━━ Dati registrati

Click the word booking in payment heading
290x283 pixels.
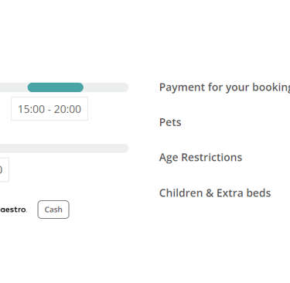click(x=271, y=88)
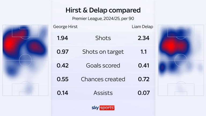Screen dimensions: 206x116
Task: Click Hirst's 1.94 shots value
Action: [62, 38]
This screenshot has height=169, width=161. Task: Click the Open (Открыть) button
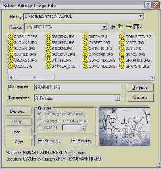pos(140,88)
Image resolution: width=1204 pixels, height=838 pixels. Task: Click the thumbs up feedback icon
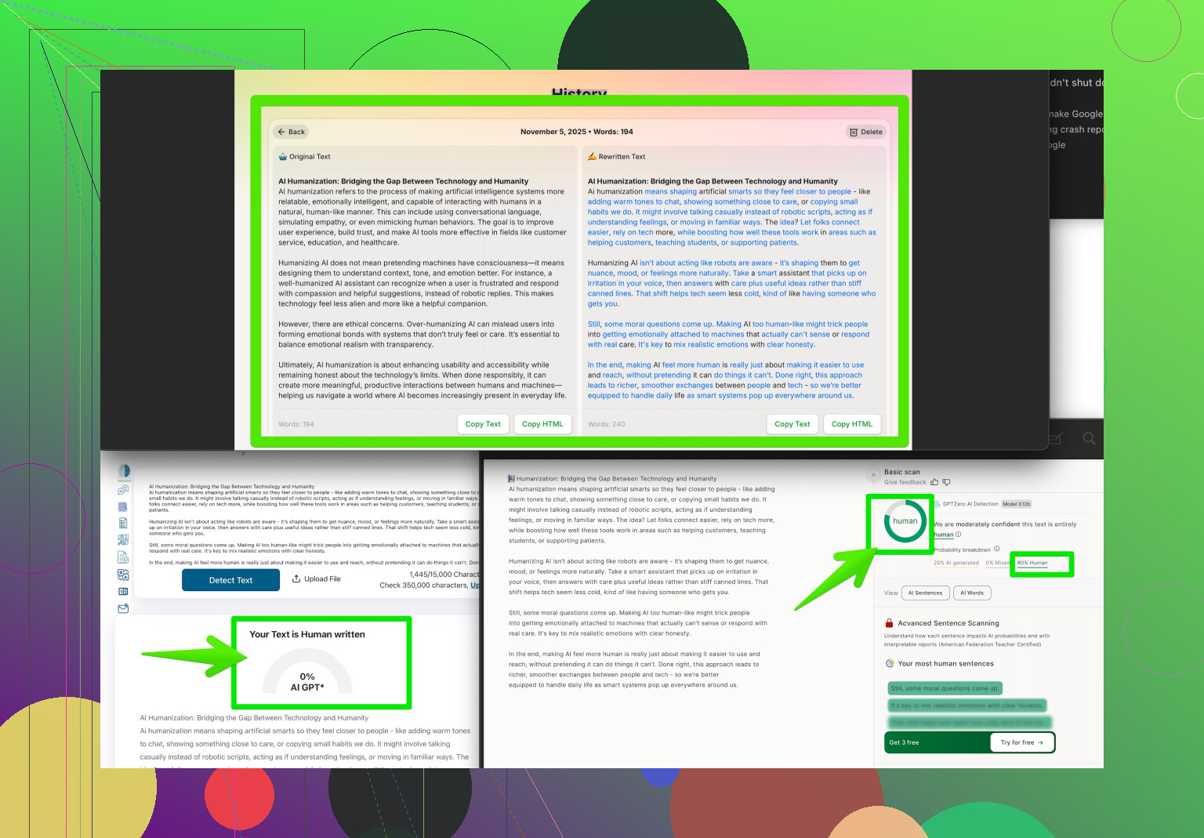click(x=934, y=482)
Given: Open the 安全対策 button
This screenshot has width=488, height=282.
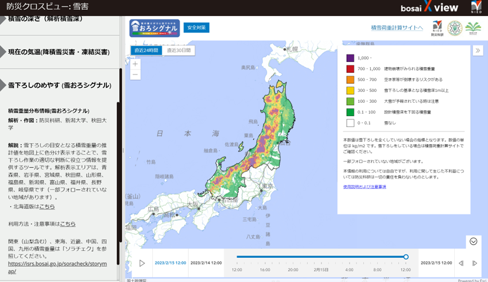Looking at the screenshot, I should (196, 28).
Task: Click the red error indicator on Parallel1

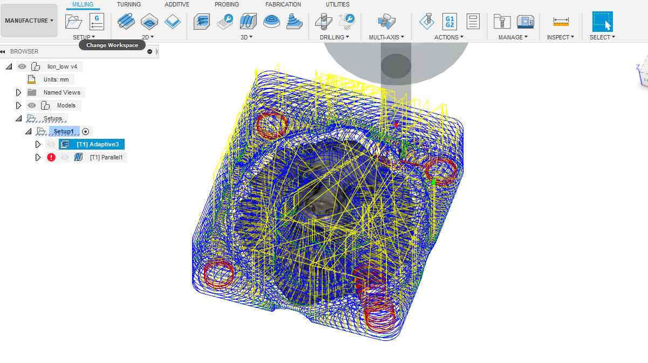Action: click(51, 157)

━━━━

Riporta come CSV a due colonne, "testo" ed "esito", la parte del materiale che si apre con la riga contenente "Image resolution: width=1204" e arriva fino alla fine, estremi inclusi, con una riga per ogni testo e ciascun campo tra virgolette, sostituendo gli a capo con spazi. Lascia fuori dalla risposta le immagini.

## La risposta
testo,esito
"Image resolution: width=1204 pixels, height=838 pixels. Task: Click the thumbs up feedback icon","click(x=934, y=482)"
"Given: Open the 安全対策 button This screenshot has width=488, height=282.","Looking at the screenshot, I should (196, 28)."
"Task: Click the red error indicator on Parallel1","Action: click(51, 157)"